Selected extract.
July 13, 2011
This article was contributed by Koen Vervloesem
Interactive Knowledge Stack
(IKS) is an open source project focused on building an open and flexible
technology platform for semantically enhanced Content Management Systems
(CMS). It is a collaboration between academia, industry, and open source
developers, co-funded with €6.58 million by the European Union. The
goal is to enrich content management systems with semantic content in order
to let the users benefit from more intelligent extraction and linking of
their content. This could solve part of the chicken-and-egg problem for the
semantic web that arises because end users don't have easy-to-use semantic web tools.
At the recent IKS
workshop in Paris, one of the keynote speakers was Mark Greaves, who
spoke about the possibilities of the semantic web in the wiki setting. His speech
looked at the limits of traditional wikis, the promise of semantic wikis, and the birth of Semantic MediaWiki (SMW), an extension to MediaWiki, the wiki software that powers Wikipedia.
Wikis have become a powerful instrument for crowdsourcing, but they're
not the only types of content management systems that tap into the
potential of the crowd. Greaves, who is working as Director of Knowledge
Systems at Paul Allen's asset management company Vulcan, emphasized that bulletin boards,
forums, and newsgroups are the antecedents of wikis and even the beginnings
of social networks. Now we have many websites that crowdsource their content from their users:
Users write reviews on Amazon, give recommendations on Amazon and Netflix, add tags to content on Flickr and YouTube, and so on. So we see in a lot of cases that users can help building your website, not only the content but even the structure. For instance, the system administrators of WikiMedia only have to run the servers; all the rest is done by volunteers.
A critical property of wikis is consensus, which comes thanks to
collaboration and custom policies. For instance, one of the core content
policies of the Wikipedia encyclopedia is that each article should be
written from a neutral
point of view (NPOV). This forces authors to not write from their own
point of view and that helps lead them to consensus with authors that have
another point of view about the topic. The MediaWiki software also has
software support to facilitate reaching consensus, such as the talk pages
and change tracking.
But traditional wikis have their limits, as most knowledge is locked inside text and cannot be queried in a smart way. Wikipedia has an answer for this with thousands of lists, for instance lists of countries (which is itself a list of lists). But these are all manually maintained, each of them ordered by another property, like birth rate, literacy rate, population, income equality, and so on. So Greaves asked the logical question: "Why don't we give Wikipedia authors a way to add structure to their content?"

Extracted information.
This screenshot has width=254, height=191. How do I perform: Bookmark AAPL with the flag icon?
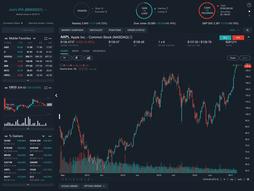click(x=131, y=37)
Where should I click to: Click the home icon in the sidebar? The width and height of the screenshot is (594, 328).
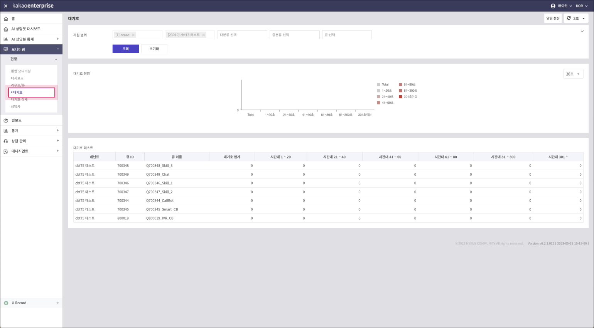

==

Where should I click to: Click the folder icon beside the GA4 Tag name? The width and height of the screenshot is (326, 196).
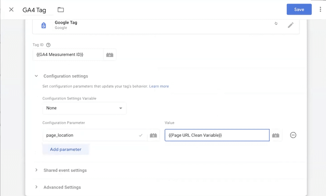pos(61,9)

...

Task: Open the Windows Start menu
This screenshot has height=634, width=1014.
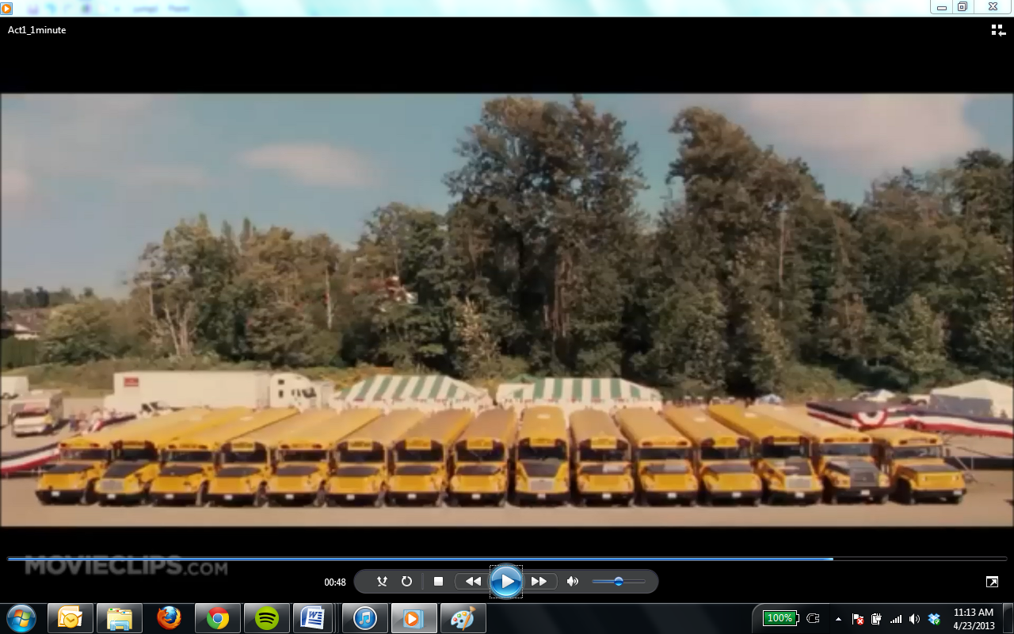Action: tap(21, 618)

Exercises.
(A) Rewrite everything in the semantic wiki article from "Wikis have become" down to "done by volunteers.", changing "volunteers" to "unpaid contributors".
(B) Carry on the semantic wiki article from the point where it stops.

Per-task outputs.
(A)
Wikis have become a powerful instrument for crowdsourcing, but they're
not the only types of content management systems that tap into the
potential of the crowd. Greaves, who is working as Director of Knowledge
Systems at Paul Allen's asset management company Vulcan, emphasized that bulletin boards,
forums, and newsgroups are the antecedents of wikis and even the beginnings
of social networks. Now we have many websites that crowdsource their content from their users:
Users write reviews on Amazon, give recommendations on Amazon and Netflix, add tags to content on Flickr and YouTube, and so on. So we see in a lot of cases that users can help building your website, not only the content but even the structure. For instance, the system administrators of WikiMedia only have to run the servers; all the rest is done by unpaid contributors.

(B)
Semantic MediaWiki
That's where semantic wikis come in, and according to Greaves they hold a lot of promise:
Semantic wikis augment traditional wikis with database capabilities, but with one crucial difference: traditional databases are schema-first, while semantic wikis are schema-last: the database schema is developed and maintained in the wiki by the authors themselves. So with semantic wikis we get a lot more flexibility and we have the means to reach social consensus over data. Unfortunately, consensus over data is very hard, and one of the prime reasons is that data modeling is a highly specialized skill.
One project working to add semantics to wiki systems is Semantic
MediaWiki (SMW), a GPL licensed extension to MediaWiki that allows annotating
semantic data within wiki pages. This means that a MediaWiki wiki that
incorporates the extension is turned into a semantic wiki: content that has
been enriched with semantic information can be used in specialized
searches, used for aggregation of pages, displayed in alternate formats
like maps, calendars, or graphs, and exported to formats like RDF (Resource Description Framework) and
CSV (Comma-Separated Values).
How does this work?
Some examples will make it clear what SMW adds. For instance, on the normal Wikipedia page of France, there's a link to its capital city, Paris:
... the capital city is [[Paris]] ...
The [[Paris]] code is a link to a wiki page about Paris, but
there's no information encoded about the specific relationship between
France and Paris.
In contrast to this classical approach, the semantic web is all about interlinking data in a machine-readable way. The core technology under the hood is RDF, which is used to describe entities and their relationships. Each RDF statement comes in the form of a triple: subject - predicate - object. Each subject and predicate is identified by a URI, while an object can be represented by a URI or be a literal value such as a string or a number. So, a Semantic MediaWiki version of the sentence about Paris could be:
... the capital city is [[Has capital::Paris]] ...
The [[Has capital::Paris]] code not only adds a link to a wiki page about Paris, it also specifies the nature of the relationship between France and Paris: France has Paris as its capital. Or to translate it into an RDF triple: "France" (which is implicit as it is the topic of the current page) is the subject, "has capital" is the predicate, and "Paris" is the object.
This is an example where the object can be represented by a URI, but there are also other examples where the object is represented by a literal value such as a number:
... its population is [[Has population::65,821,885]] ...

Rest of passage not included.